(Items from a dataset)
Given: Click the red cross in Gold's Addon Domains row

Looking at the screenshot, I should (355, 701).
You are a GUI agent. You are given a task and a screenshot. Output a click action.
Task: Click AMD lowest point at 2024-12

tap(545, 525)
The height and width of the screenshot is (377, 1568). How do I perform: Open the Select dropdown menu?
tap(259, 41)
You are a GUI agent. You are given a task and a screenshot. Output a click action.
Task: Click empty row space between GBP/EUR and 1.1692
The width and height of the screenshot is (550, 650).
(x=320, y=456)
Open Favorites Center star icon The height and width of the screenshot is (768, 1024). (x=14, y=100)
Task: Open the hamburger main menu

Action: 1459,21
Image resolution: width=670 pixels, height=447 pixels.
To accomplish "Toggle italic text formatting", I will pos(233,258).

▶ TASK PROMPT
Return the entries above in full and exactly as written.

▶ TASK ANSWER
Given: Click the red cross in Gold's Addon Domains row

Looking at the screenshot, I should (355, 701).
You are a GUI agent. You are given a task and a screenshot. Output a click action.
Task: Click AMD lowest point at 2024-12

tap(545, 525)
The height and width of the screenshot is (377, 1568). How do I perform: Open the Select dropdown menu?
tap(259, 41)
You are a GUI agent. You are given a task and a screenshot. Output a click action.
Task: Click empty row space between GBP/EUR and 1.1692
The width and height of the screenshot is (550, 650).
(x=320, y=456)
Open Favorites Center star icon The height and width of the screenshot is (768, 1024). (x=14, y=100)
Task: Open the hamburger main menu

Action: 1459,21
Image resolution: width=670 pixels, height=447 pixels.
To accomplish "Toggle italic text formatting", I will pos(233,258).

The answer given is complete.